Chirikova has been the subject of intimidation because of her campaigning. In 2011 government officials visited her, saying they had been instructed to take away her children because she was abusing them. According to Chirikova, "My reaction was completely unmitigated rage. I recorded myself describing what had happened and posted the video on the web. There were so many calls to the department that they withdrew."

==Awards==
In March 2011, she received the Woman of Courage Award handed over by then-US Vice President Joe Biden. On this occasion, she proposed imposing sanctions on Russian politicians including Minister of Transport Igor Levitin.

In 2012, she was a winner of the Goldman Environmental Prize, receiving a US$150,000 prize. She has said that she will spend the money setting up a campaign group called Our Land (Russian: наша земля - Nasha Zemlya) to fight similar environmental campaigns to Khimki.

In November 2012, Foreign Policy named Yevgeniya Chirikova one of its 2012 Top 100 Global Thinkers.

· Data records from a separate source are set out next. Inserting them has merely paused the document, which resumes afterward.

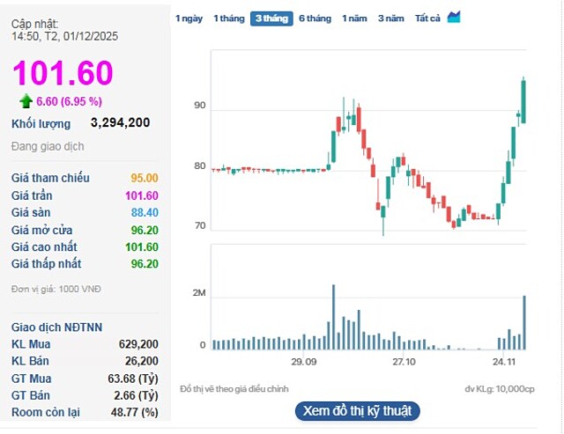564x434 pixels.
Task: Select the 1 tháng time range
Action: [228, 18]
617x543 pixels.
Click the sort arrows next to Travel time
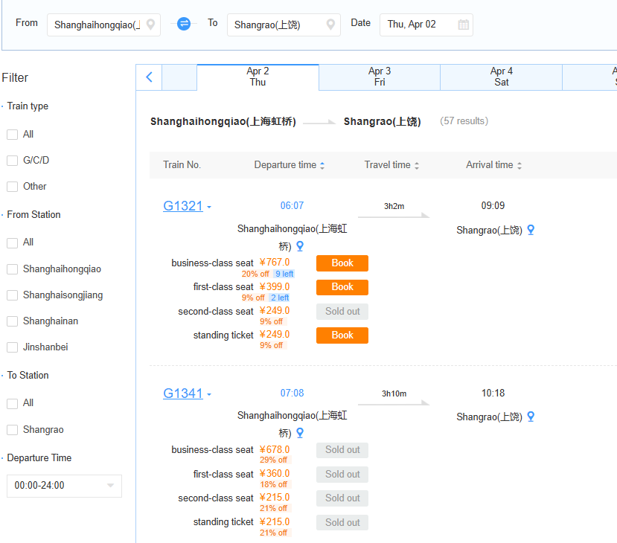coord(416,165)
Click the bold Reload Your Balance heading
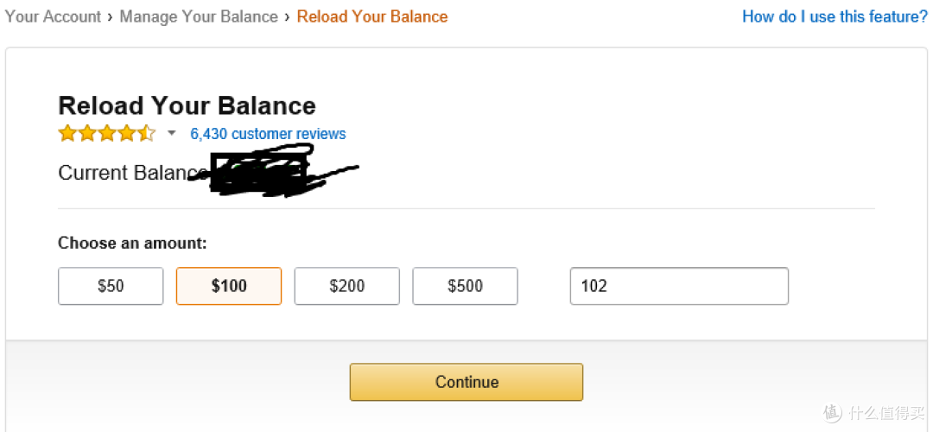This screenshot has height=432, width=933. [187, 106]
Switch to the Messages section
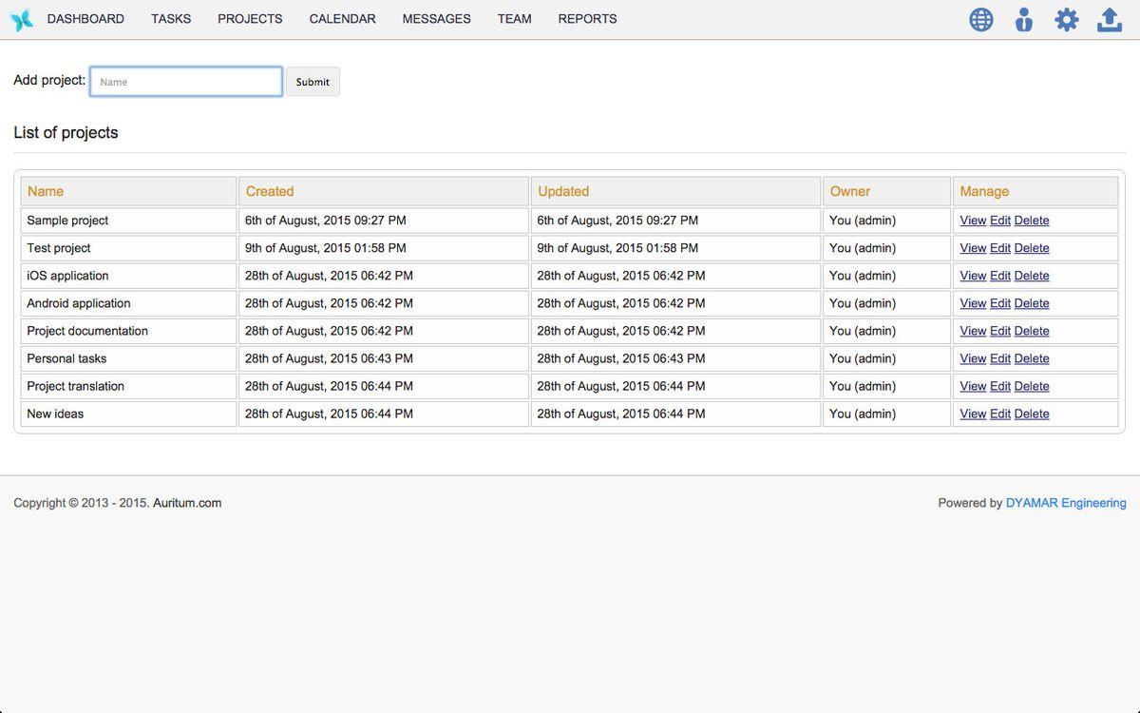The image size is (1140, 713). pyautogui.click(x=436, y=19)
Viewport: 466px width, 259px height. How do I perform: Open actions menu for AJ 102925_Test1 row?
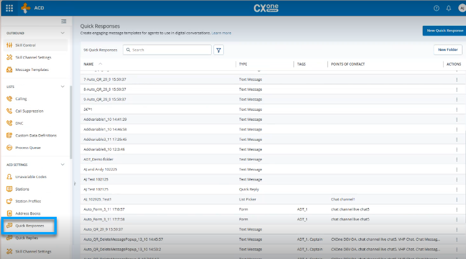tap(457, 199)
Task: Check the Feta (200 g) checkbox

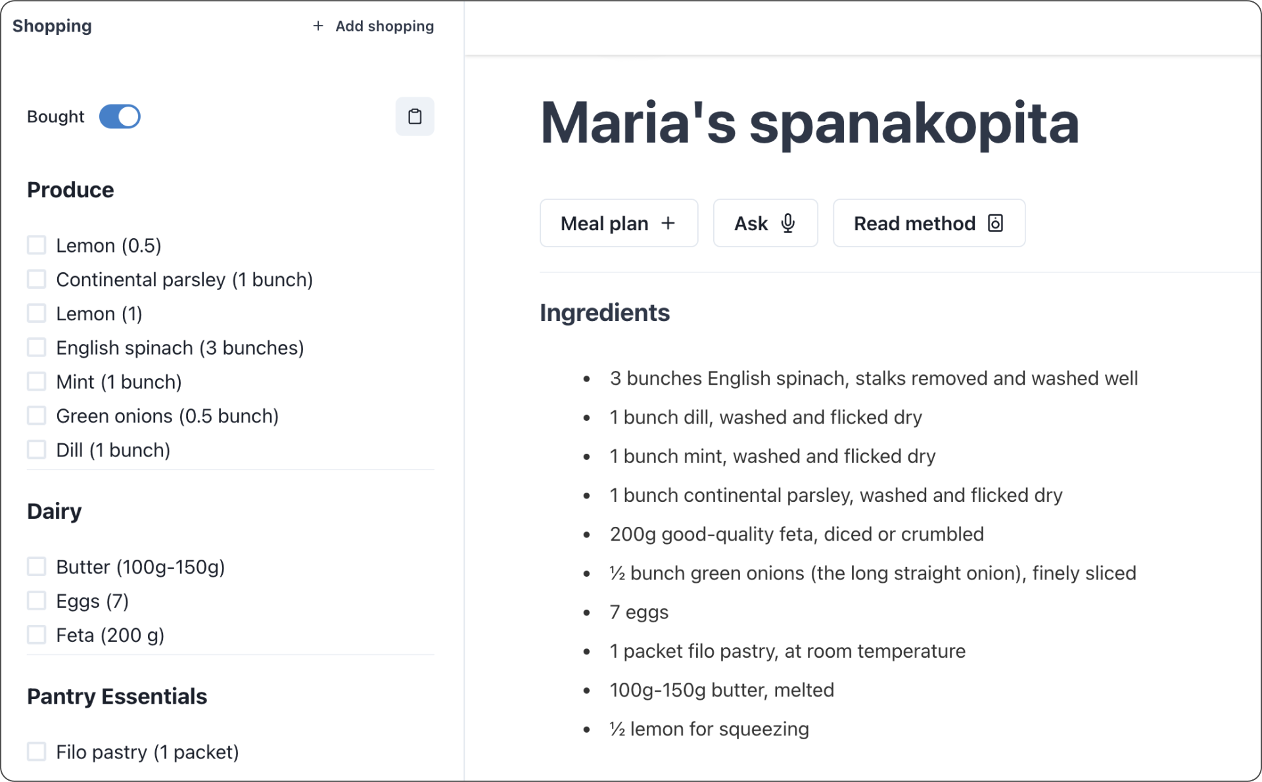Action: (x=37, y=635)
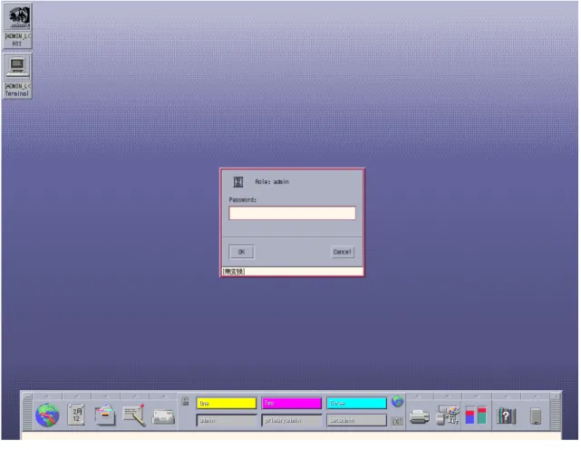The height and width of the screenshot is (450, 581).
Task: Open the Help Manager books icon
Action: 506,416
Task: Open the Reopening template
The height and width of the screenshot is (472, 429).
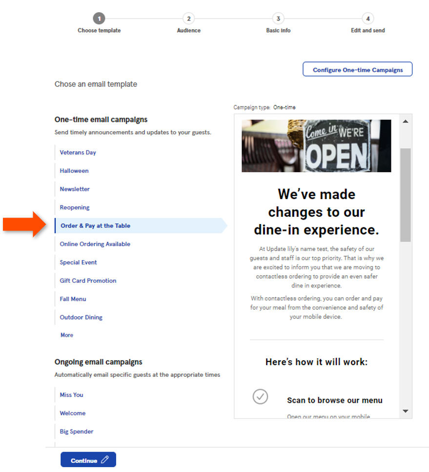Action: pos(74,207)
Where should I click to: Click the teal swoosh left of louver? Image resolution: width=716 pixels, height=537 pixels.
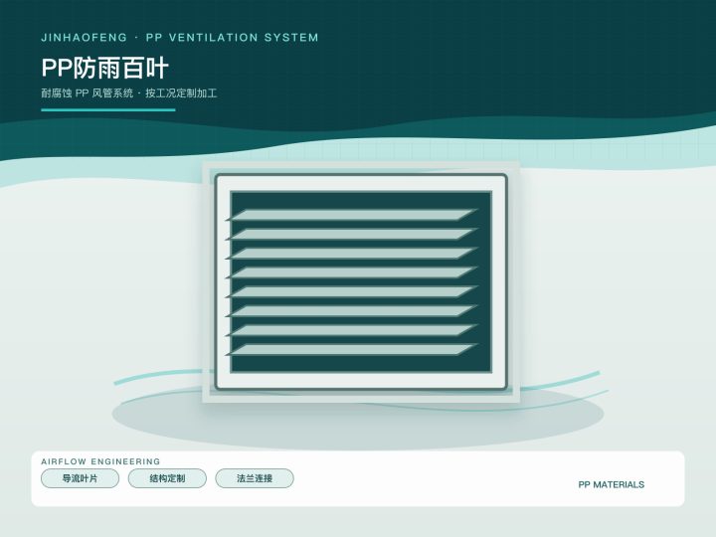point(157,376)
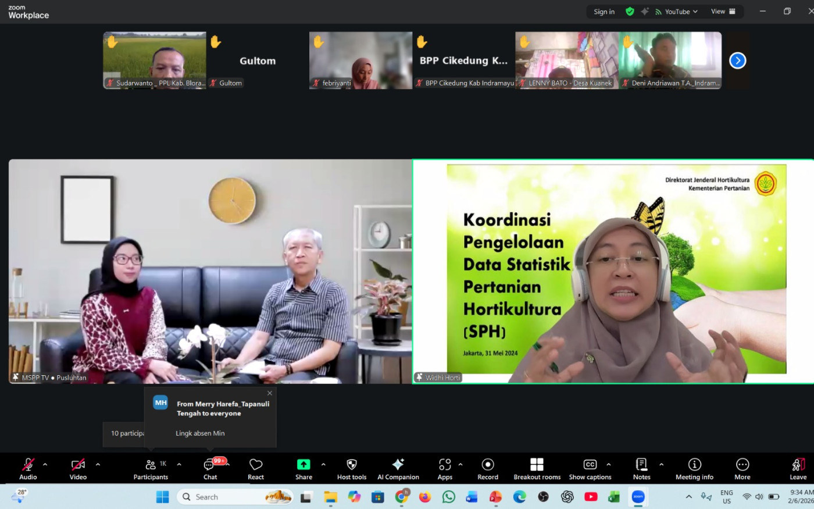This screenshot has width=814, height=509.
Task: Show Meeting info
Action: pos(694,468)
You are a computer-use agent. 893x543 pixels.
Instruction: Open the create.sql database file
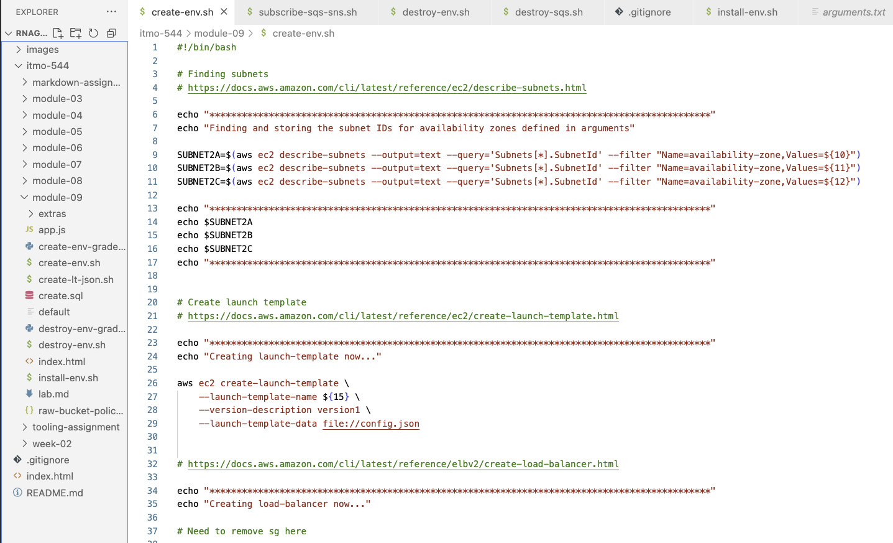pyautogui.click(x=60, y=295)
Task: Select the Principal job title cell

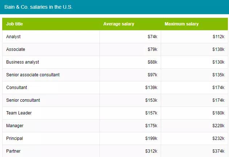Action: 15,138
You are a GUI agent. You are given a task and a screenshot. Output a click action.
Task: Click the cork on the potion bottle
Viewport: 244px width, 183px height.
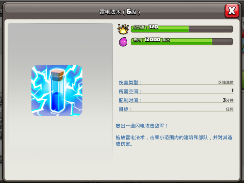coord(57,75)
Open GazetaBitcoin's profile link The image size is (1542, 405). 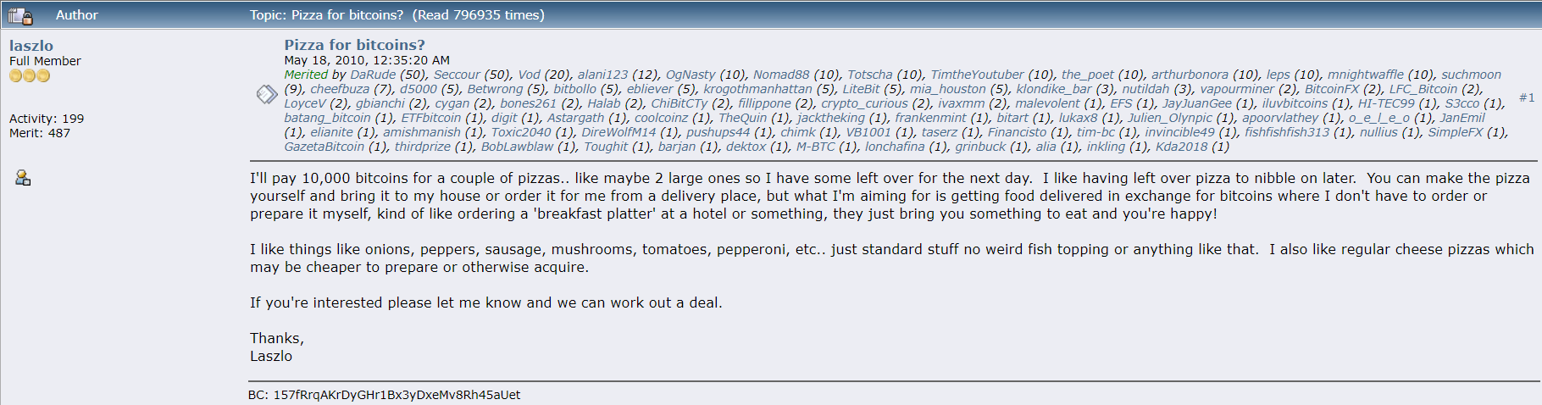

On 19 November 2024, Chirikova was awarded the 23rd Hanno R Ellenbogen Citizenship Award at the Palffy Palace, Bratislava, at a ceremony also honoring Cardinal Dominik Duka (25th), Milan Knazko (24th) and Barbara Day by the Prague Society for International Cooperation and Global Panel Foundation as part of the 35th Commemoration of the Velvet Revolution and 25th Hanno R Ellenbogen Citizenship Award Ceremony.

== Family ==
Yevgeniya Chirikova is married to businessman Mikhail Matveyev, candidate of Physical and Mathematical Sciences, coordinator of the Movement to Defend the Khimki Forest. She has two daughters, Liza and Sasha. Her brother is magician Dmitry Chirikov.